## Work request
Beginning at the line containing "You are a GUI", give again every line through the end of the data, unchanged and with both ends included. Drop any pictures.

Content starts

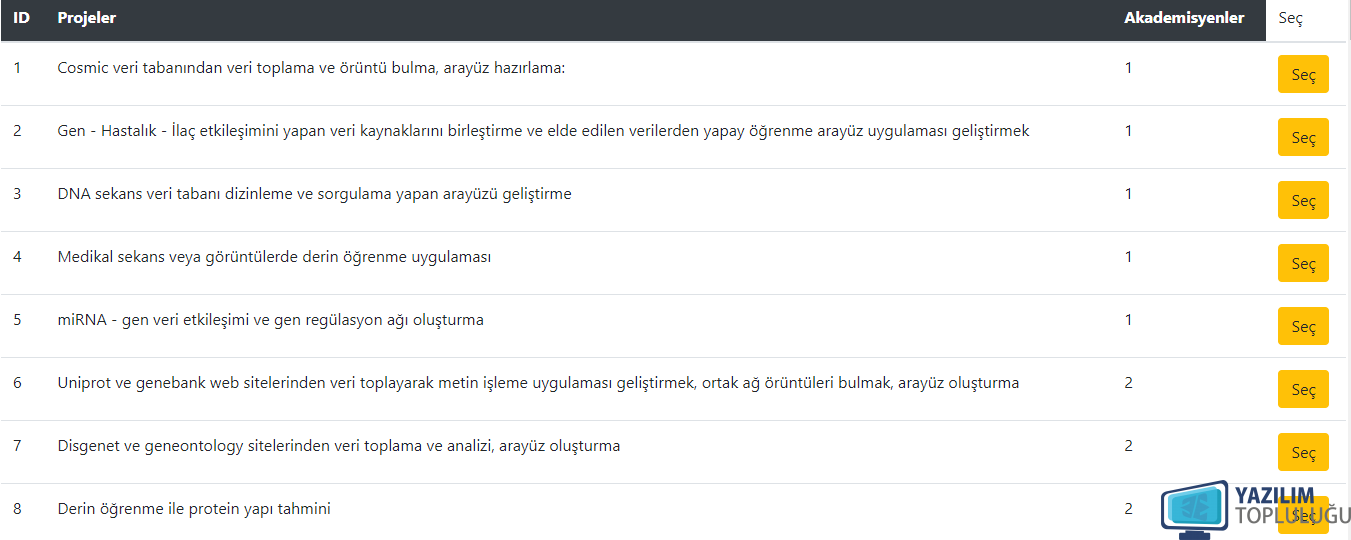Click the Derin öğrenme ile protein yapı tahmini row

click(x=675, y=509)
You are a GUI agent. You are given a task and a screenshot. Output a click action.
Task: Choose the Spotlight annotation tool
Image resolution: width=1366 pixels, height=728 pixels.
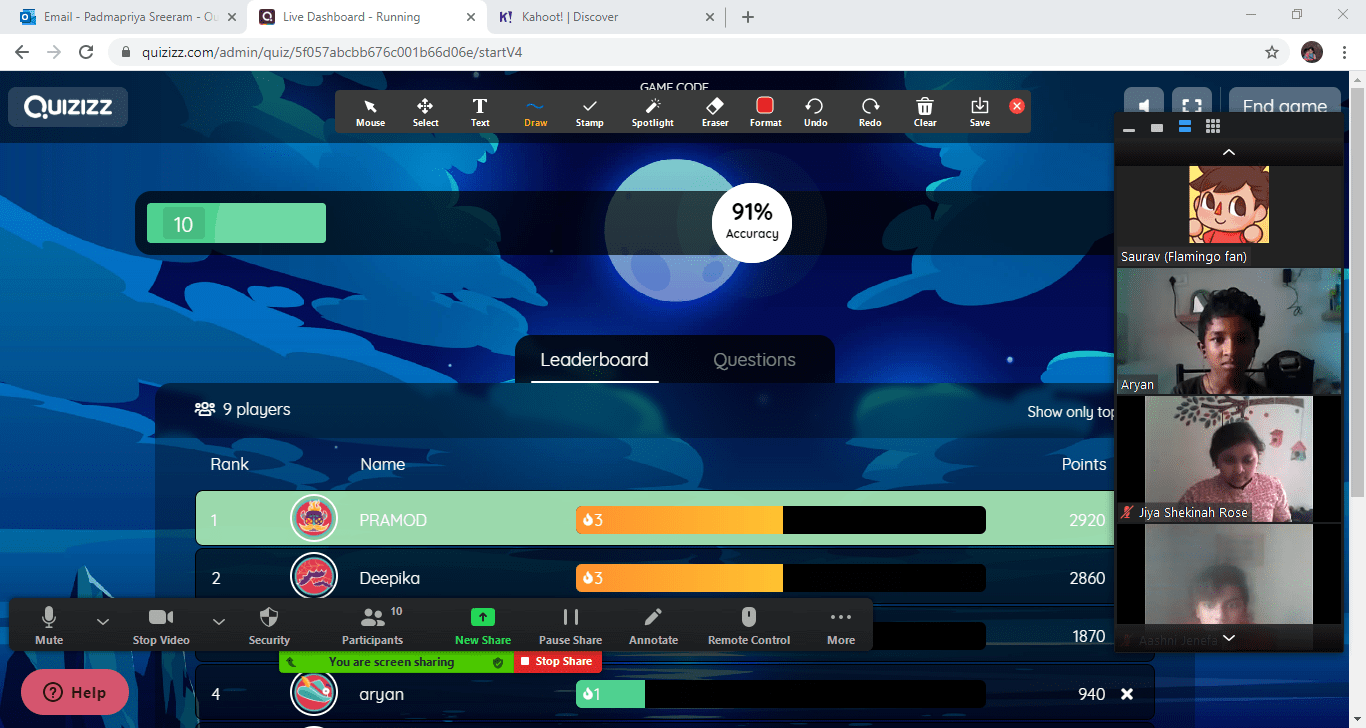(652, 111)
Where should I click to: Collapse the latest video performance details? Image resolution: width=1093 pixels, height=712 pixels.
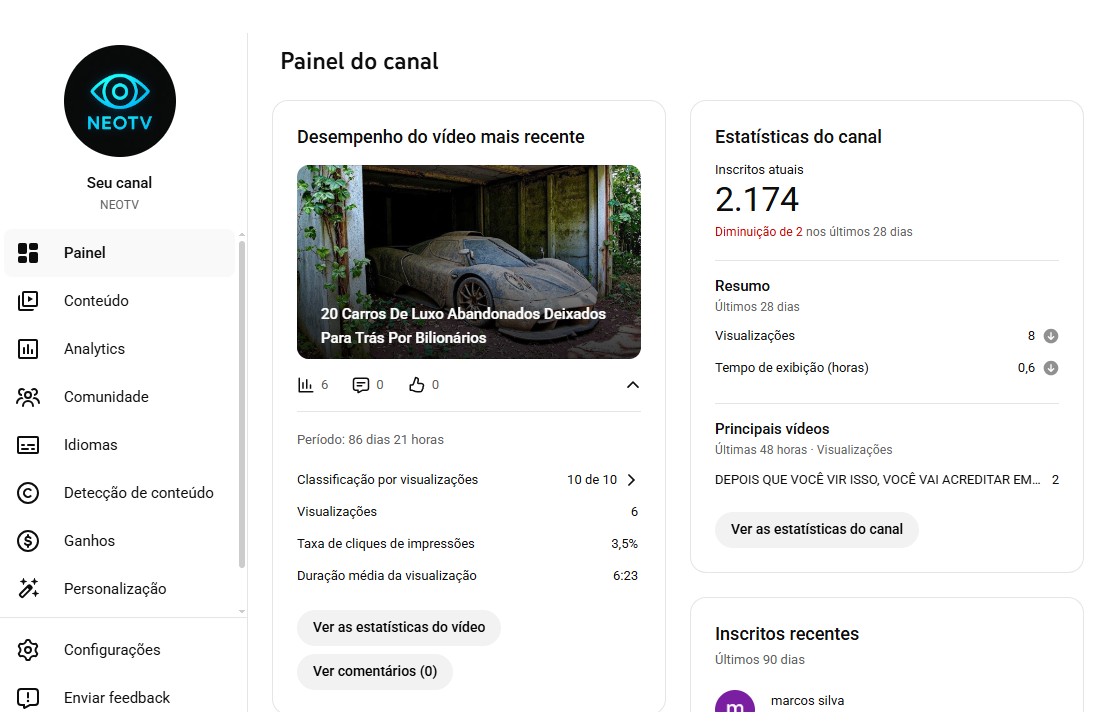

Content ends

## Task result
You are a GUI agent. You are given a task and a screenshot. Output a click action.
Task: Choose the Spotlight annotation tool
Image resolution: width=1366 pixels, height=728 pixels.
(652, 111)
Where should I click to: Collapse the latest video performance details? Image resolution: width=1093 pixels, height=712 pixels.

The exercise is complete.